#### GIVEN PASSAGE

Don't Add or Subtract
V'etchanan (Deuteronomy 3:23-7:11 )
The strength of Judaism is its consistency through the generations.
A king calls in his trusted minister and says: "I have an important mission for you to perform. Go to the neighboring kingdom and meet their leaders. But remember one thing - under no circumstances must you remove your shirt during this meeting. Now go and do as I say."
The minister sets off on his merry way and soon arrives at the neighboring kingdom. There he heads straight for the palace where he meets with the king. In the midst of their discussion, he sees some of the king's officers pointing and laughing at him.
"Why are you laughing?" asks the visiting minister.
"Because we've never seen someone with such a pronounced hunchback," they say.
"What are you talking about? I'm not a hunchback!"
"Of course you are!"
"No I'm not!"
"We'll bet you one million dollars that you are!"
"Fine - I'll gladly take your bet."
"Okay, so take off your shirt and prove it."
At which point the minister remembers the parting words of the king: "Under no circumstances must you remove your shirt during the meeting." Yet, the minister reasons, a million dollars would certainly bring added wealth to the king's coffers. I know I'm not a hunchback, so I'll surely win the bet. I am certain that under these circumstances the king would approve!
The minister removes his shirt and proudly displays his perfect posture. With pride in his achievement, he holds out his hand, into which is placed a check for one million dollars.
The minister can barely contain his excitement. He quickly ends the meeting and runs back to give the wonderful news to his king. "I earned you a million dollars!" exclaims the minister. "It was easy. I only had to remove my shirt to prove that I wasn't a hunchback."
"You did what?!" shouts the king. "But I told you specifically not to remove your shirt. I trusted that you'd follow instructions, and so I bet the other king $10 million dollars that he couldn't get you to remove your shirt!"
In this week's parsha, the Torah says: "Do not add to or subtract from the mitzvot." (Deut. 4:2)
Take the example of driving on Shabbat. Nobody disputes that igniting a combustion engine violates the verse in the Torah: "You shall light no fire on Shabbat." (Exodus 35:2)

########

:: DIRECTIONS ::
a) According to the commentary on V'etchanan, how much did the king bet the other king that the minister would not remove his shirt?
b) Print the portion of the commentary on V'etchanan from "The minister sets" up to and including "the visiting minister.".
c) For each statement, say whether it agrees with the commentary on V'etchanan, and quote the words that decide it.
(i) After removing his shirt, the minister received a check for one million dollars.
(ii) The king allowed the minister to remove his shirt if there was a good reason.
(iii) The verse quoted from Exodus reads "You shall light no fire on Shabbat."
Draw only on the commentary on V'etchanan when answering.

#### INFORMATION SUPPLIED

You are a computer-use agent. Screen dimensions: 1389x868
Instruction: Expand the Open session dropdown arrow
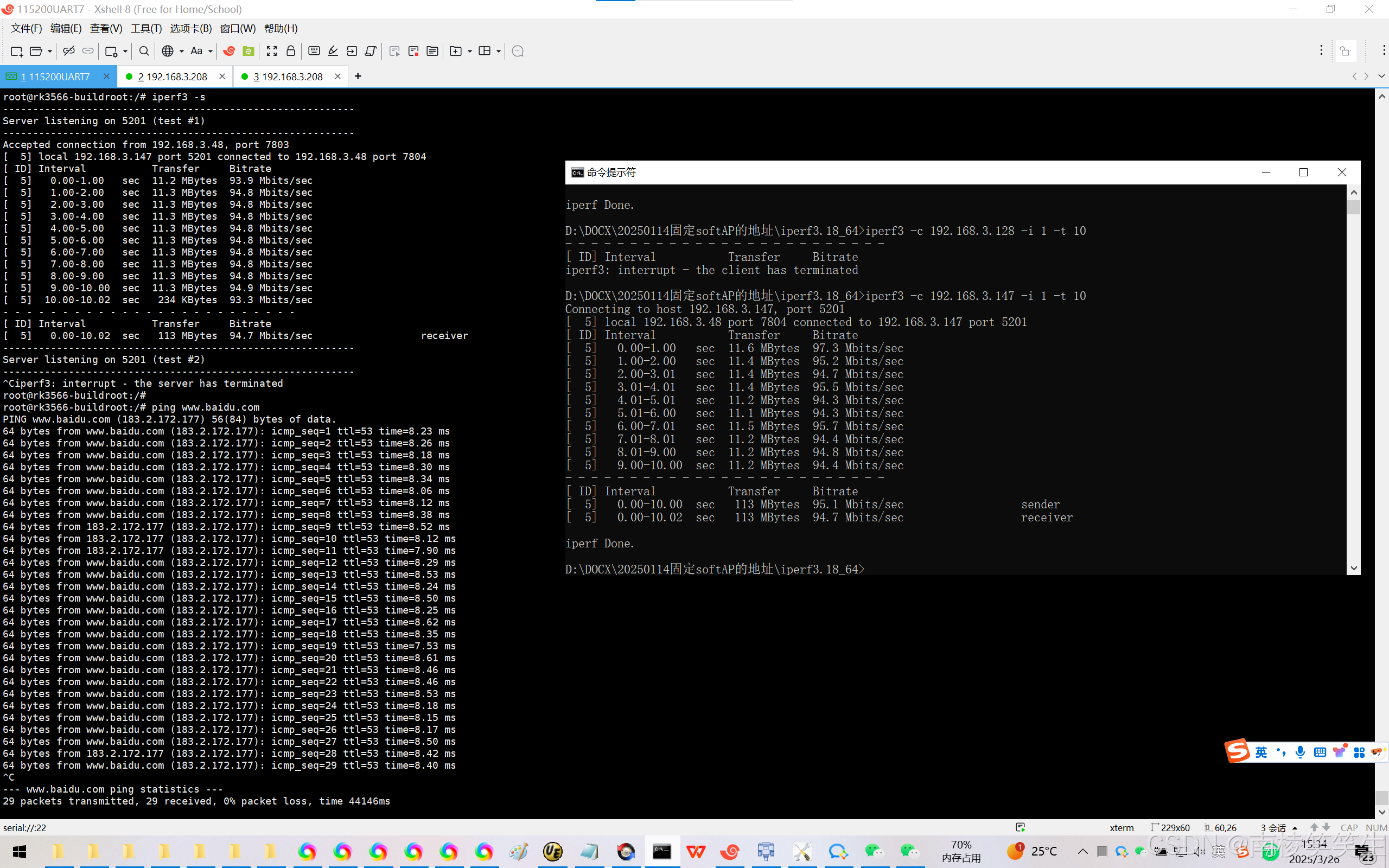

########
#### INFORMATION SUPPLIED

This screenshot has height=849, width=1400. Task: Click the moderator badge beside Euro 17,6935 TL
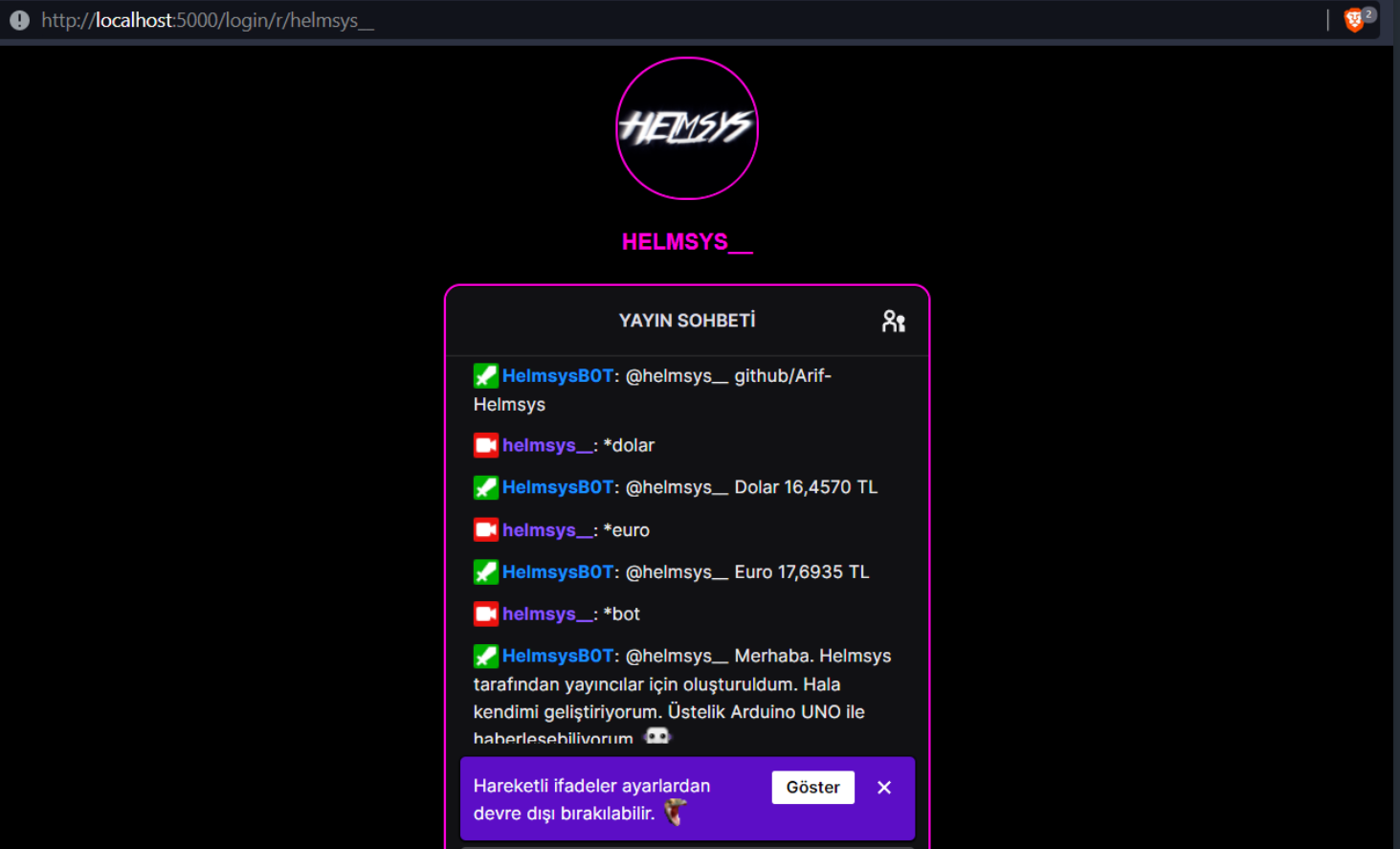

########

:: THE REPLIES ::
a) He bet $10 million dollars.

b)
The minister sets off on his merry way and soon arrives at the neighboring kingdom. There he heads straight for the palace where he meets with the king. In the midst of their discussion, he sees some of the king's officers pointing and laughing at him.
"Why are you laughing?" asks the visiting minister.

c)
(i) Yes: "into which is placed a check for one million dollars."
(ii) No: "under no circumstances must you remove your shirt during this meeting."
(iii) Yes: "You shall light no fire on Shabbat." (Exodus 35:2)